## PROBLEM TO SOLVE:
Copy exactly the lines of the records below, starting at the line that contains "Where should I" and continuing through the last line, both included; omit any pictures.

(Stored data entries)
= = =

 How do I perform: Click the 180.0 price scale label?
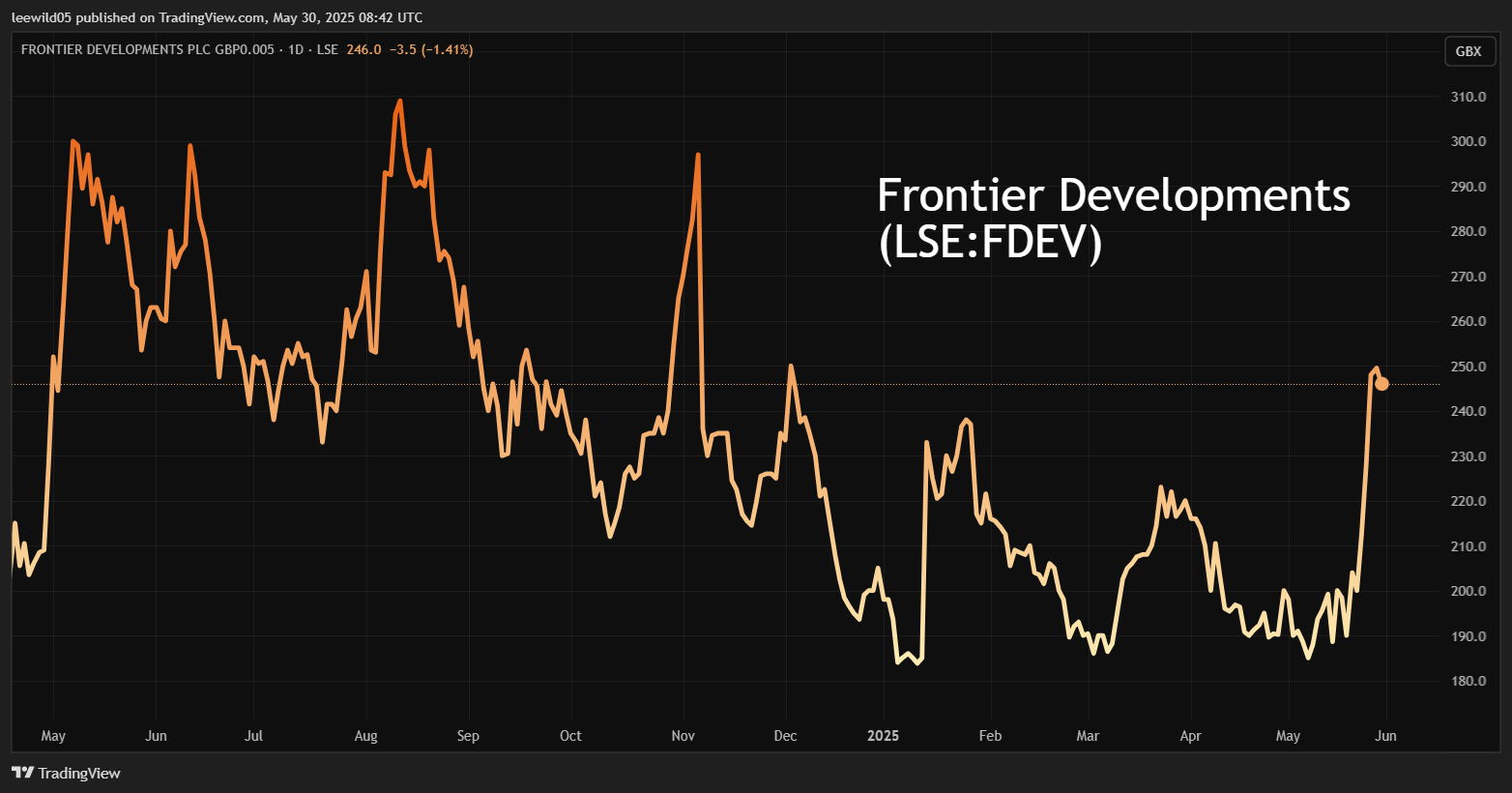1468,681
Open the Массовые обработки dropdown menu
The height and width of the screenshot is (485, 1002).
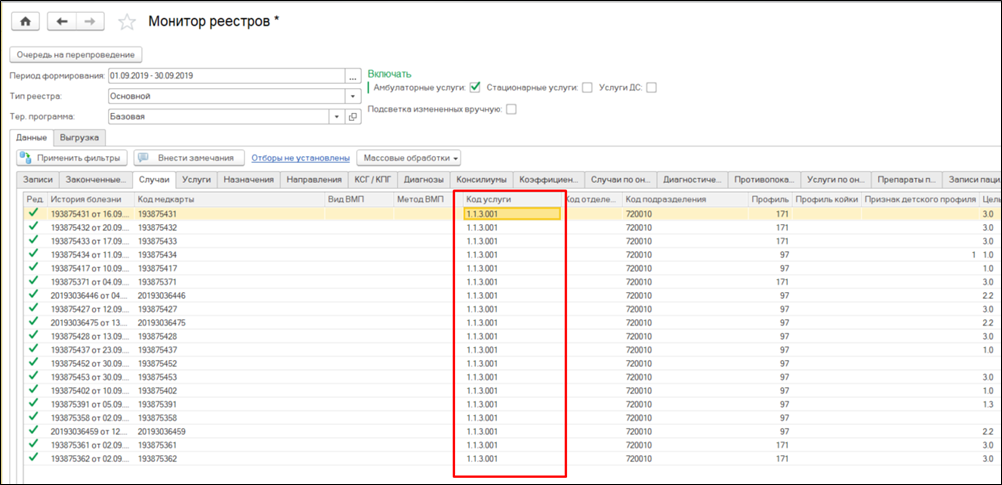tap(410, 158)
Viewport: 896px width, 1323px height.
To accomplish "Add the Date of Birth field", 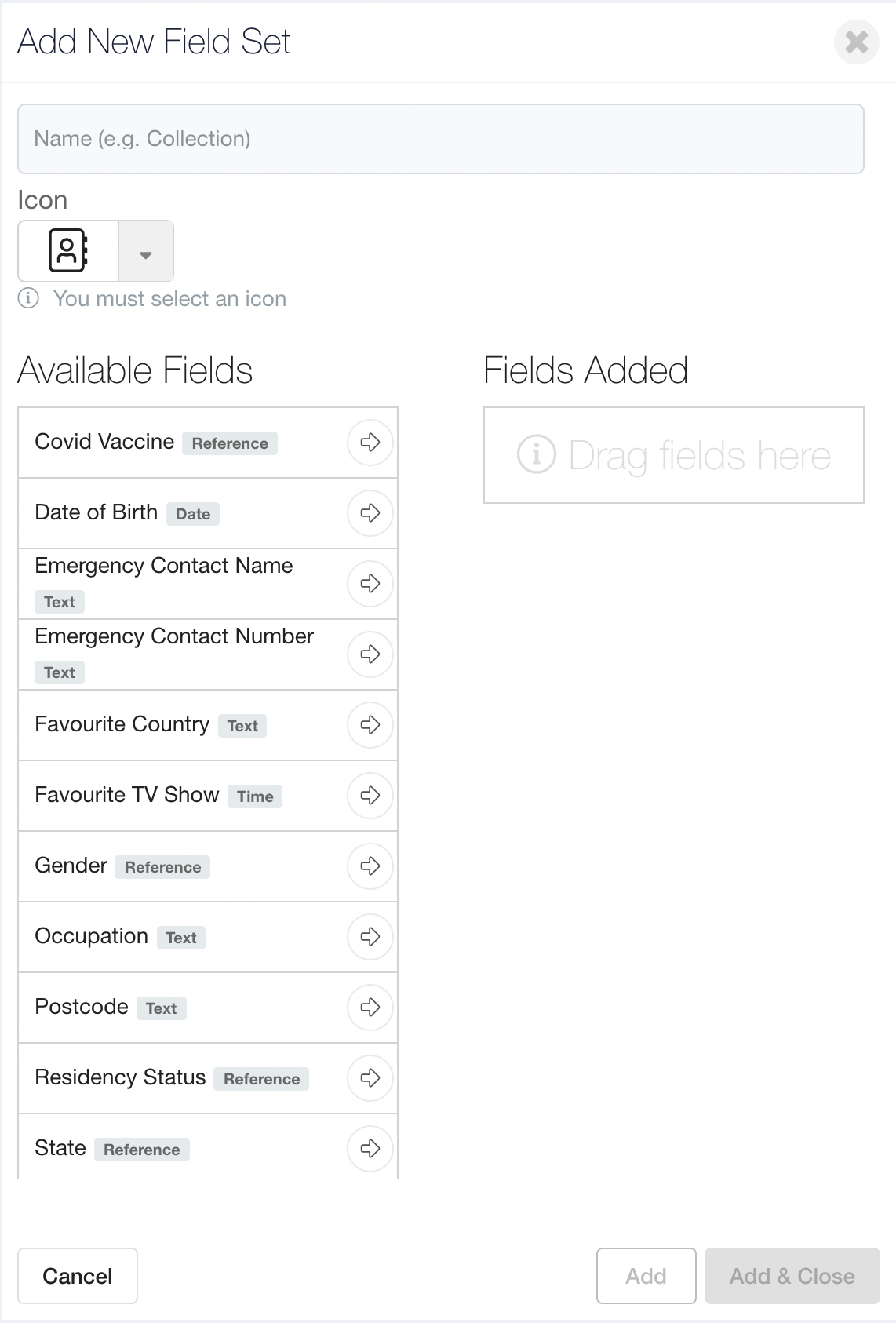I will point(369,513).
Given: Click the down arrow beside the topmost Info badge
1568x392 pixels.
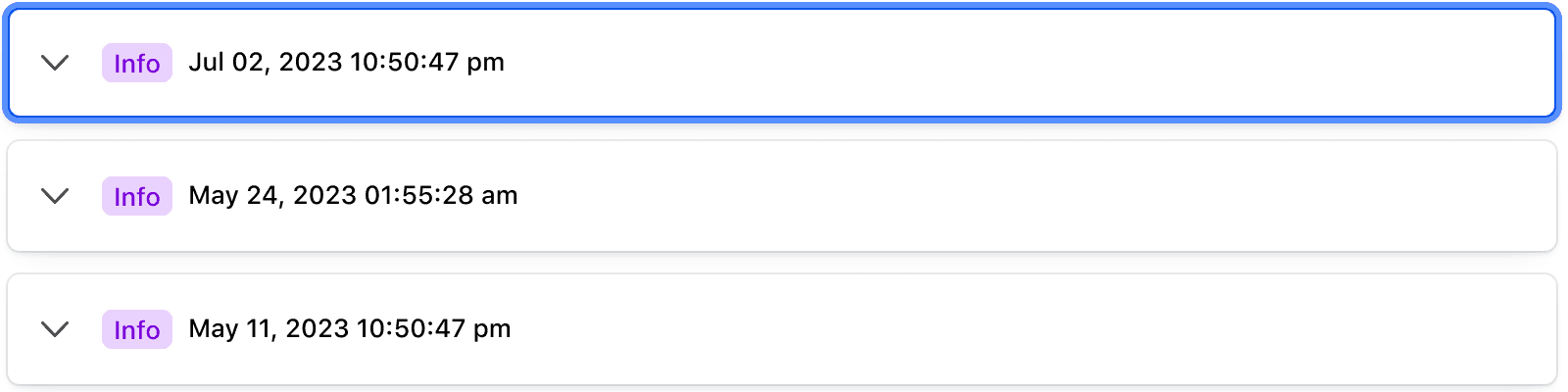Looking at the screenshot, I should click(55, 63).
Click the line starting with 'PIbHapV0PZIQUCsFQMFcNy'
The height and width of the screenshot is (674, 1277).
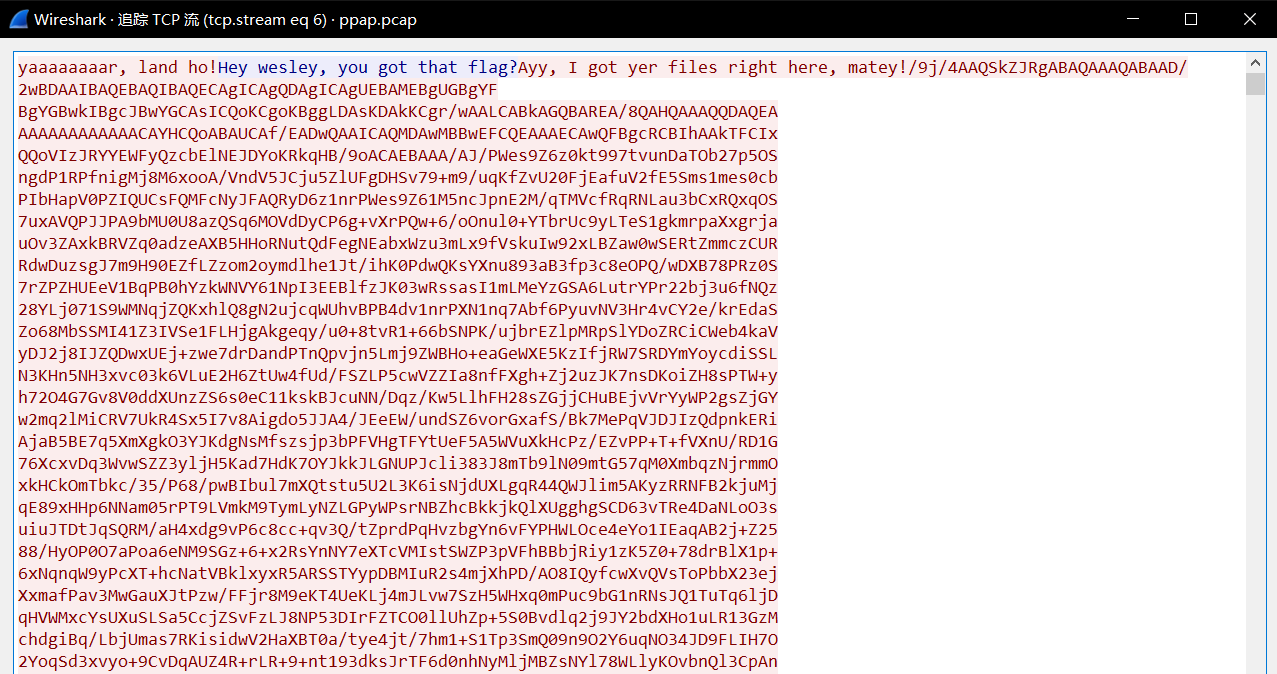[398, 200]
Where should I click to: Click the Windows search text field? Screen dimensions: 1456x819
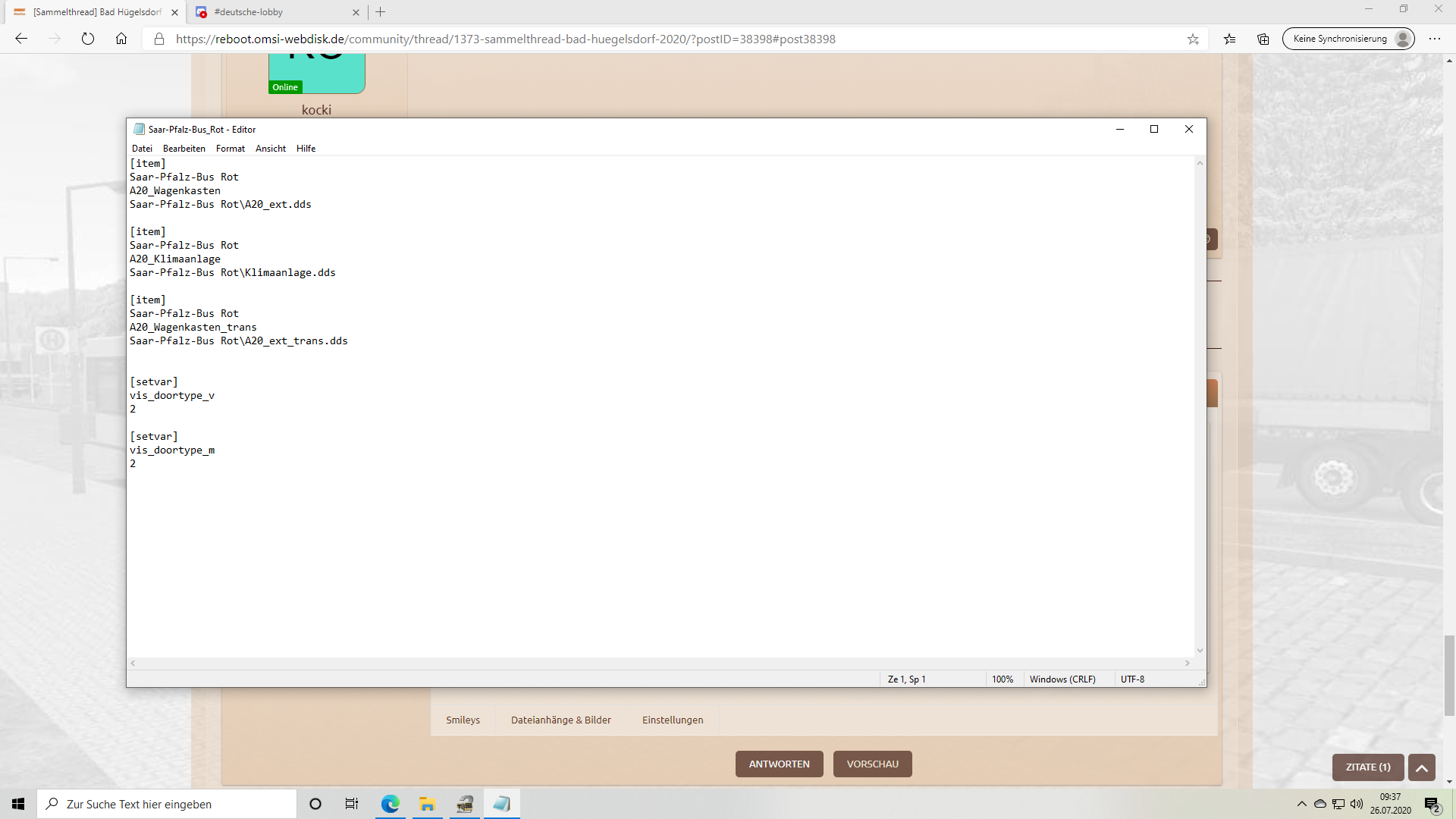point(174,804)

= = =

## REPLY TO THE TASK:
Where should I click to: Click the Windows search text field? Screen dimensions: 1456x819
point(174,804)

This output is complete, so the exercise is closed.